The woman was utterly dumbfounded by the angelic voice that sang out from his communicator. “At least triple, and please never tell that story again, I’ve never cried so hard in my life.”
“Would you see to that, please? Backdated to the day she started naturally, lump-sum payment of the erroneously withheld funds by tomorrow. See that she gets a voucher for a bolt for her and her husband, and get someone to start contacting orphanages, I didn’t even think about the difference we could make there. Find out how many kids they have in the system old enough to play and find out if their homes would like a bucket, one for every kid of age, Hardcoded adult filters, of course, leave the gore though, they’re teenagers, and would probably get bored without it. Start with Mrs…”

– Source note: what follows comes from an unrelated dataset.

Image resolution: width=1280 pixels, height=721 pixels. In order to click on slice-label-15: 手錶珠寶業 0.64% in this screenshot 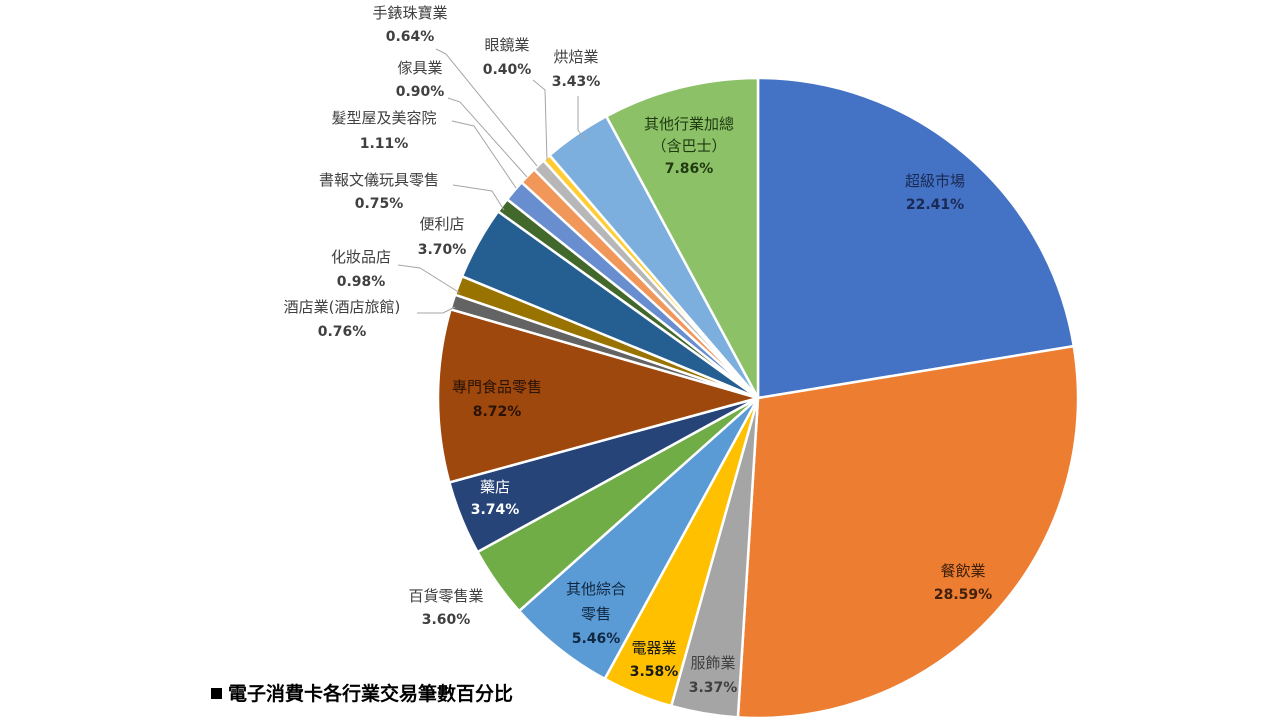, I will do `click(410, 24)`.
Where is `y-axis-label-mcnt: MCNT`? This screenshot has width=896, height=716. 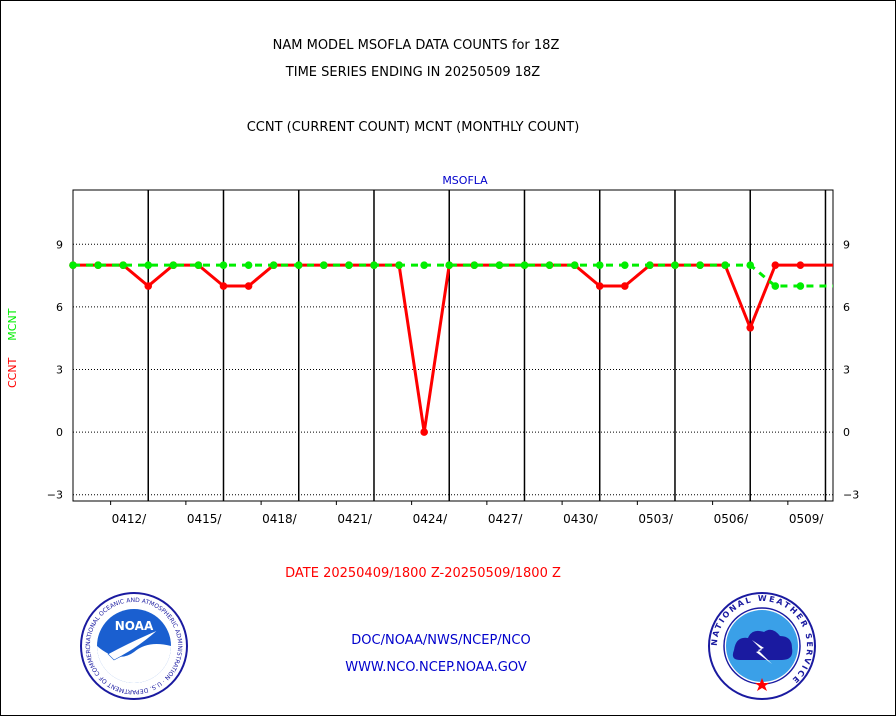
y-axis-label-mcnt: MCNT is located at coordinates (12, 324).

“Freedman.” Lisa supplied. “She needs five, they are already on the way along with her bolts and we have her fitting scheduled for right after her shift, her husband can call and schedule his fitting whenever he is free. A car will be waiting for her to make everything nice and easy.”
“You’re an absolute angel Lisa. I’ll see you in a few, I’ve decided there’s something I want to take care of and I’m cutting my visit short.” He crouched down next to the sputtering Mrs. Freedman. “Ma’am, you might never understand this, but just you sitting there, quietly listening to my story, helped me in ways I can’t express. To then find out, through cajoling and teasing it out no less, that you try so hard to do good, to give lost children a loving home, to try to keep them off of the streets and out of danger. You, Mrs. Freedman, are precisely the type of person this world needs more of. If you need anything at all, don’t hesitate to call me.” He patted her shoulder gently, then left.
She sat there a while longer, trying to get her bearings, certain that that whole experience was some sort of stress hallucination. Then her phone dinged, and she stared at the notification blankly for a long time. A deposit had been transferred into her account. $300,000 dollars. With a little note attached to it that said: Apologies for the outstanding accounting error, please accept the additional seventy-five thousand as our way of making up for this gross injustice.